There are three tiers of local government covering Offley, at parish, district, and county level: Offley Parish Council, North Hertfordshire District Council, and Hertfordshire County Council. The parish council generally meets alternately at Offley Village Hall and Cockernhoe Memorial Hall.

== Offley at War 1939 - 1945==

Offley was Headquarters for an Auxiliary Territorial Service (ATS) Searchlight unit based in Hoo Lane, that had detachments in Hitchin along Bedford Road, Chapel Foot along London Road, as well as at Whitwell and Diamond End.

===Lancaster bomber crash===

At 7.15am on 18 July 1944 a Lancaster Mk.111 bomber belonging to 115 Squadron RAF crashed into the farmhouse at West End Farm killing the crew as well as the farmer's wife and two daughters (one of whom was home on leave from the Auxiliary Territorial Service).

The aircraft LM616 (KO J) had left its base at RAF Witchford near Ely several hours earlier to support Allied ground forces taking part in Operation Goodwood during the Normandy campaign. The Royal Air Force and United States Army Air Forces objective was to bomb units of the 16th Luftwaffe Field Division and the 21st Panzer Division which were located around Caen, France.

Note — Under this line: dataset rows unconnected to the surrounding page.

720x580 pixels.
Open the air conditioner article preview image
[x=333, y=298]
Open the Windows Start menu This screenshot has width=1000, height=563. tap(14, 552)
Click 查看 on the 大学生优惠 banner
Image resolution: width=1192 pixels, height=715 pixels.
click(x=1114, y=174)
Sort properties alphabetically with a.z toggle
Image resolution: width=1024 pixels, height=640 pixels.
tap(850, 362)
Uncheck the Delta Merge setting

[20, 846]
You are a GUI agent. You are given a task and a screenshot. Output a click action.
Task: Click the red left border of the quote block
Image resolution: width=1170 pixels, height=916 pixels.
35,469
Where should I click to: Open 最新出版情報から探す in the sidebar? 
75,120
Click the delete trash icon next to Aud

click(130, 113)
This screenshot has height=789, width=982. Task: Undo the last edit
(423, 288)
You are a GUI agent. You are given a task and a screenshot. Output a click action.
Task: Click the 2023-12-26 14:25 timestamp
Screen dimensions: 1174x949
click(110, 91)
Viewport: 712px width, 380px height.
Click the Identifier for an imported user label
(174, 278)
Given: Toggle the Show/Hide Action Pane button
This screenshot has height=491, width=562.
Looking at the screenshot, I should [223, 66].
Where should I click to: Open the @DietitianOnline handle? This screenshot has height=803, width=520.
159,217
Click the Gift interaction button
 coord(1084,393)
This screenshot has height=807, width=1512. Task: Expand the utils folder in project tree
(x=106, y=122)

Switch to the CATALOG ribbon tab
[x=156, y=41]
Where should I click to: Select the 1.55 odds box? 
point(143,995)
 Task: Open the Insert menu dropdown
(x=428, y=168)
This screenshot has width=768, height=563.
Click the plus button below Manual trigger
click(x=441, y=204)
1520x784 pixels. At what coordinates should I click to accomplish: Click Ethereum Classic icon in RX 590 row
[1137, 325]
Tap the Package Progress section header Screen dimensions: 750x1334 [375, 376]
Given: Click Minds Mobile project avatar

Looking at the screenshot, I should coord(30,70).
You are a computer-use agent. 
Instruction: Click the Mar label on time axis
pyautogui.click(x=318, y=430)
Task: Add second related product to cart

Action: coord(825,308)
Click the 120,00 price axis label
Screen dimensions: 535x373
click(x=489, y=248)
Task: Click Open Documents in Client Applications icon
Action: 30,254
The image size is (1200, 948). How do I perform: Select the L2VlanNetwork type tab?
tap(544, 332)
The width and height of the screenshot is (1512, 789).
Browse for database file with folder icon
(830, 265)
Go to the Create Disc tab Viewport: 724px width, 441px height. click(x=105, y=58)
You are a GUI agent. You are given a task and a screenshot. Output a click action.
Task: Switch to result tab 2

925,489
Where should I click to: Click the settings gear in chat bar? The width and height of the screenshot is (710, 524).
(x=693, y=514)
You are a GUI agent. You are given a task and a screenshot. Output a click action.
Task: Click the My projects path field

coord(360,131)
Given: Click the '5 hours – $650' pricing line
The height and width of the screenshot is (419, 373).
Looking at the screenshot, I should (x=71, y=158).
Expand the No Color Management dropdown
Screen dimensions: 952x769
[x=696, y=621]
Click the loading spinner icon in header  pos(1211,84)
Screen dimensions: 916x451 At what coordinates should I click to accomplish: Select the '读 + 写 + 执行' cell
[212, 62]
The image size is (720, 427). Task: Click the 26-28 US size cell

LM616 received severe damage during the raid, in which its controls and navigation aids were shot up. The aircraft had descended through low cloud only to see the high escarpment of the Chiltern Hills at Offley loom into view too late for the crew to take immediate action. The aircraft hit trees in a wood on top of Birkitt Hill before colliding with the farmhouse at West End Farm.

===Glebe Farm Explosion===

At 3 pm on 8 January 1945, a US Army lorry carrying munitions was involved in a road accident with a petrol tanker as it was passing Glebe Farm at the Flints.

The drivers managed to evacuate nearby residents; however, a bus from Luton came round the corner just as an explosion occurred, killing three US servicemen on the bus and injuring 21 others. The explosion was so severe that it made a crater on the road 50 feet wide and 14 feet deep.

The Windmill and Farm were completely destroyed and Flint cottages were severely damaged, other houses in Offley suffered extensive blast damage.

==Population==
At the 2021 census, the population of the parish was 1,646. The population had been 1,307 in 2001, and 1,398 in 2011.

==Sport and recreation==

- Offley and Stopsley Cricket Club, play at the Recreation Ground.
- Offley and District Riding Club have at least four shows at the Old Football Field, Luton White Hill.
- Luton and District Aeronautical Society fly remote control model aircraft at a field at the top of Chalk Hill to the south east of the village.

There is also a fishing club which uses the Long Pond and the Pump Pond which are located along Salusbury Lane.